╔══
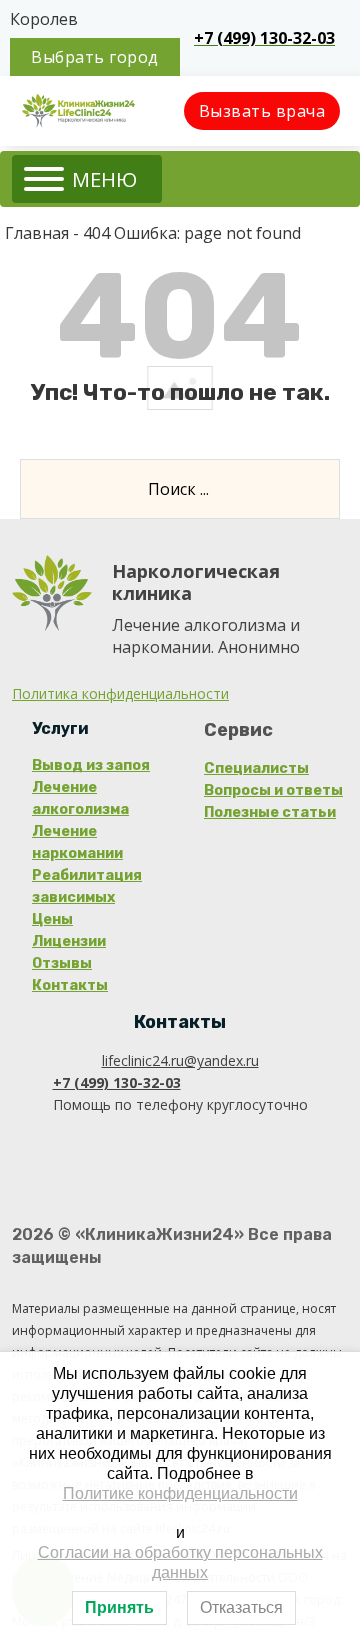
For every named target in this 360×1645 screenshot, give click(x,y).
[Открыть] (87, 179)
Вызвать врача (262, 111)
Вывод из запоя (91, 765)
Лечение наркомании (77, 842)
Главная (37, 233)
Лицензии (69, 941)
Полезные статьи (270, 812)
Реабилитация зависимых (87, 886)
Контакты (70, 985)
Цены (52, 919)
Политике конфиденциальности (180, 1493)
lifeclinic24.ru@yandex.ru (180, 1060)
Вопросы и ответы (273, 790)
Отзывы (62, 963)
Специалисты (256, 768)
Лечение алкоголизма (80, 798)
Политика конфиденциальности (120, 693)
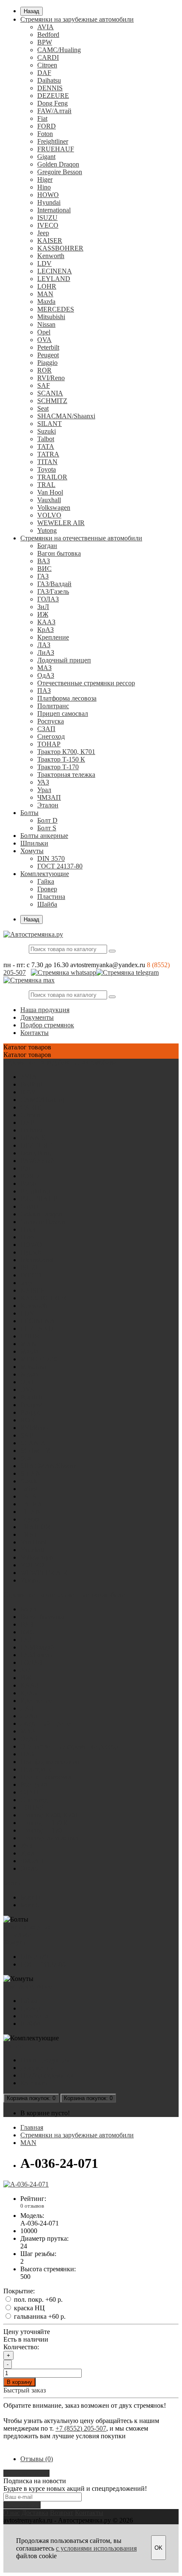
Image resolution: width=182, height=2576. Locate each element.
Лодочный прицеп (64, 660)
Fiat (42, 118)
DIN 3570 (51, 858)
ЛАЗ (43, 644)
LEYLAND (53, 278)
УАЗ (43, 782)
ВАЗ (43, 561)
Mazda (46, 301)
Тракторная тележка (66, 774)
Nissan (46, 324)
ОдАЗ (45, 675)
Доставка (35, 2512)
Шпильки (34, 843)
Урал (44, 789)
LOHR (46, 286)
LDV (44, 263)
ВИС (44, 568)
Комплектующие (44, 873)
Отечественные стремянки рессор (86, 683)
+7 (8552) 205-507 (80, 2428)
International (54, 210)
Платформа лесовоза (67, 698)
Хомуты (32, 850)
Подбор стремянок (47, 1025)
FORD (46, 126)
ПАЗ (44, 690)
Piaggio (47, 362)
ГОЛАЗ (48, 599)
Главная (31, 2127)
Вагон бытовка (59, 553)
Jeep (43, 232)
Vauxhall (49, 500)
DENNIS (50, 88)
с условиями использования (96, 2548)
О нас (11, 2512)
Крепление (53, 637)
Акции (13, 2045)
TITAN (47, 461)
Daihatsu (49, 80)
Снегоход (51, 736)
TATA (45, 446)
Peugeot (48, 355)
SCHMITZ (52, 400)
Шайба (47, 904)
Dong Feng (52, 103)
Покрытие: (19, 2291)
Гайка (45, 881)
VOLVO (49, 515)
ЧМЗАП (49, 797)
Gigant (46, 156)
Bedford (48, 34)
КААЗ (46, 622)
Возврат (61, 2512)
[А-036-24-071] (26, 2184)
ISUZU (47, 217)
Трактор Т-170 (58, 767)
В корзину (19, 2382)
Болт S (46, 828)
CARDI (48, 57)
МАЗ (44, 667)
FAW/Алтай (54, 110)
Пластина (51, 896)
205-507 (14, 972)
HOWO (48, 194)
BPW (44, 42)
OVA (44, 339)
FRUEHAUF (55, 149)
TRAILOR (52, 477)
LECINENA (54, 271)
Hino (44, 187)
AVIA (45, 27)
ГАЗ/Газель (53, 591)
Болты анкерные (44, 835)
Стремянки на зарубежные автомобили (77, 19)
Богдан (47, 545)
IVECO (47, 225)
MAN (45, 294)
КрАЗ (45, 629)
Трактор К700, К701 (66, 751)
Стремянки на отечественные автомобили (81, 538)
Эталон (47, 805)
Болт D (47, 820)
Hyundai (49, 202)
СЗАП (46, 728)
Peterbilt (48, 347)
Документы (37, 1017)
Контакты (34, 1032)
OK (158, 2548)
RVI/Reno (51, 377)
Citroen (47, 65)
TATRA (48, 454)
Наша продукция (44, 1009)
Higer (44, 179)
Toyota (46, 469)
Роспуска (50, 721)
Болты (29, 812)
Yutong (47, 530)
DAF (44, 72)
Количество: (21, 2347)
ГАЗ (43, 576)
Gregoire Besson (59, 171)
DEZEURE (53, 95)
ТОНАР (49, 744)
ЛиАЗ (45, 652)
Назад (31, 11)
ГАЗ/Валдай (54, 583)
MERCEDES (55, 309)
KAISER (49, 240)
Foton (45, 133)
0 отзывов (32, 2206)
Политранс (53, 705)
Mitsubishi (51, 316)
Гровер (47, 889)
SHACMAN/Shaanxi (66, 416)
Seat (43, 408)
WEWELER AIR (61, 522)
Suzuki (46, 431)
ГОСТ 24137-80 (60, 866)
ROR (44, 370)
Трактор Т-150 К (61, 759)
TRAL (46, 484)
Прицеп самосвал (62, 713)
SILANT (49, 423)
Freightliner (52, 141)
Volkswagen (53, 507)
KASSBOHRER (60, 248)
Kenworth (50, 255)
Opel (43, 332)
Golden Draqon (58, 164)
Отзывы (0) (36, 2458)
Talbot (45, 438)
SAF (43, 385)
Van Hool (50, 492)
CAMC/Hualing (59, 49)
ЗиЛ (43, 606)
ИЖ (42, 614)
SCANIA (50, 393)
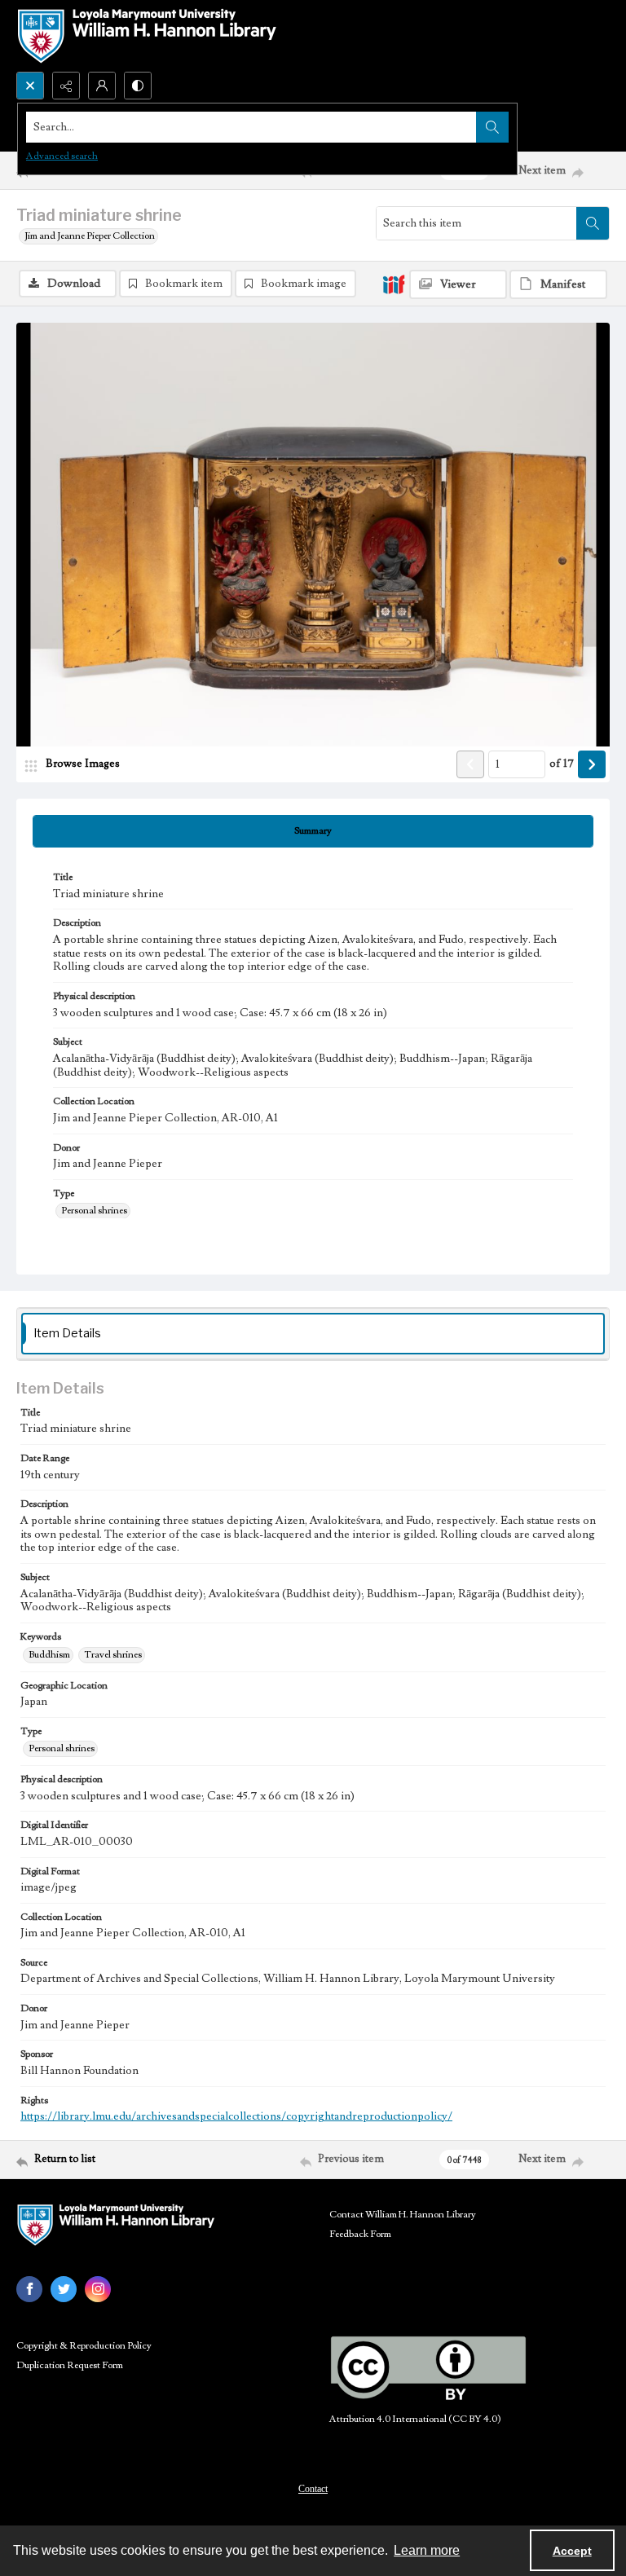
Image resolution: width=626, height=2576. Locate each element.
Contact (313, 2489)
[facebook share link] (29, 2289)
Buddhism (49, 1655)
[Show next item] (592, 764)
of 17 (561, 763)
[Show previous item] (470, 764)
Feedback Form (360, 2234)
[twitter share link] (64, 2289)
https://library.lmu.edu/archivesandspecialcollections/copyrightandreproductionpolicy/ (236, 2116)
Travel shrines (113, 1655)
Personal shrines (94, 1210)
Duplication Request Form (69, 2365)
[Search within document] (592, 223)
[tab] (313, 831)
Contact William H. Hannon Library (402, 2214)
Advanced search (62, 156)
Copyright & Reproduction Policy (84, 2346)
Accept (572, 2550)
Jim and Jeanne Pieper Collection (89, 236)
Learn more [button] (427, 2550)
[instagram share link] (98, 2289)
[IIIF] (394, 283)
╚══
- [Task description] Would you repeat the listing word for word and skip every picture?

- [Task output]
For every named target in this 360×1645 screenshot, give click(x,y).
[Открыть] (87, 179)
Вызвать врача (262, 111)
Вывод из запоя (91, 765)
Лечение наркомании (77, 842)
Главная (37, 233)
Лицензии (69, 941)
Полезные статьи (270, 812)
Реабилитация зависимых (87, 886)
Контакты (70, 985)
Цены (52, 919)
Политике конфиденциальности (180, 1493)
lifeclinic24.ru@yandex.ru (180, 1060)
Вопросы и ответы (273, 790)
Отзывы (62, 963)
Специалисты (256, 768)
Лечение алкоголизма (80, 798)
Политика конфиденциальности (120, 693)
Image resolution: width=182, height=2576. Locate each element.
Лодочный прицеп (64, 660)
Fiat (42, 118)
DIN 3570 (51, 858)
ЛАЗ (43, 644)
LEYLAND (53, 278)
УАЗ (43, 782)
ВАЗ (43, 561)
Mazda (46, 301)
Тракторная тележка (66, 774)
Nissan (46, 324)
ОдАЗ (45, 675)
Доставка (35, 2512)
Шпильки (34, 843)
Урал (44, 789)
LOHR (46, 286)
LDV (44, 263)
ВИС (44, 568)
Комплектующие (44, 873)
Отечественные стремянки рессор (86, 683)
+7 (8552) 205-507 (80, 2428)
International (54, 210)
Платформа лесовоза (67, 698)
Хомуты (32, 850)
Подбор стремянок (47, 1025)
FORD (46, 126)
ПАЗ (44, 690)
Piaggio (47, 362)
ГОЛАЗ (48, 599)
Главная (31, 2127)
Вагон бытовка (59, 553)
Jeep (43, 232)
Vauxhall (49, 500)
DENNIS (50, 88)
с условиями использования (96, 2548)
О нас (11, 2512)
Крепление (53, 637)
Акции (13, 2045)
TITAN (47, 461)
Daihatsu (49, 80)
Снегоход (51, 736)
TATA (45, 446)
Peugeot (48, 355)
SCHMITZ (52, 400)
Шайба (47, 904)
Dong Feng (52, 103)
Покрытие: (19, 2291)
Гайка (45, 881)
VOLVO (49, 515)
ЧМЗАП (49, 797)
Gigant (46, 156)
Bedford (48, 34)
КААЗ (46, 622)
Возврат (61, 2512)
[А-036-24-071] (26, 2184)
ISUZU (47, 217)
Трактор Т-170 (58, 767)
В корзину (19, 2382)
Болт S (46, 828)
CARDI (48, 57)
МАЗ (44, 667)
FAW/Алтай (54, 110)
Пластина (51, 896)
205-507 (14, 972)
HOWO (48, 194)
BPW (44, 42)
OVA (44, 339)
FRUEHAUF (55, 149)
TRAILOR (52, 477)
LECINENA (54, 271)
Hino (44, 187)
AVIA (45, 27)
ГАЗ/Газель (53, 591)
Болты анкерные (44, 835)
Стремянки на зарубежные автомобили (77, 19)
Богдан (47, 545)
IVECO (47, 225)
MAN (45, 294)
КрАЗ (45, 629)
Трактор К700, К701 (66, 751)
Стремянки на отечественные автомобили (81, 538)
Эталон (47, 805)
Болт D (47, 820)
Hyundai (49, 202)
СЗАП (46, 728)
Peterbilt (48, 347)
Документы (37, 1017)
Контакты (34, 1032)
OK (158, 2548)
RVI/Reno (51, 377)
Citroen (47, 65)
TATRA (48, 454)
Наша продукция (44, 1009)
Higer (44, 179)
Toyota (46, 469)
Роспуска (50, 721)
Болты (29, 812)
Yutong (47, 530)
DAF (44, 72)
Количество: (21, 2347)
ГАЗ (43, 576)
Gregoire Besson (59, 171)
DEZEURE (53, 95)
ТОНАР (49, 744)
ЛиАЗ (45, 652)
Назад (31, 11)
ГАЗ/Валдай (54, 583)
MERCEDES (55, 309)
KAISER (49, 240)
Foton (45, 133)
0 отзывов (32, 2206)
Политранс (53, 705)
Mitsubishi (51, 316)
Гровер (47, 889)
SHACMAN/Shaanxi (66, 416)
Seat (43, 408)
WEWELER AIR (61, 522)
Suzuki (46, 431)
ГОСТ 24137-80 (60, 866)
ROR (44, 370)
Трактор Т-150 К (61, 759)
TRAL (46, 484)
Прицеп самосвал (62, 713)
SILANT (49, 423)
Freightliner (52, 141)
Volkswagen (53, 507)
KASSBOHRER (60, 248)
Kenworth (50, 255)
Opel (43, 332)
Golden Draqon (58, 164)
Отзывы (0) (36, 2458)
Talbot (45, 438)
SAF (43, 385)
Van Hool (50, 492)
CAMC/Hualing (59, 49)
ЗиЛ (43, 606)
ИЖ (42, 614)
SCANIA (50, 393)
Image resolution: width=626, height=2576. Locate each element.
Contact (313, 2489)
[facebook share link] (29, 2289)
Buddhism (49, 1655)
[Show next item] (592, 764)
of 17 (561, 763)
[Show previous item] (470, 764)
Feedback Form (360, 2234)
[twitter share link] (64, 2289)
https://library.lmu.edu/archivesandspecialcollections/copyrightandreproductionpolicy/ (236, 2116)
Travel shrines (113, 1655)
Personal shrines (94, 1210)
Duplication Request Form (69, 2365)
[Search within document] (592, 223)
[tab] (313, 831)
Contact William H. Hannon Library (402, 2214)
Advanced search (62, 156)
Copyright & Reproduction Policy (84, 2346)
Accept (572, 2550)
Jim and Jeanne Pieper Collection (89, 236)
Learn more [button] (427, 2550)
[instagram share link] (98, 2289)
[IIIF] (394, 283)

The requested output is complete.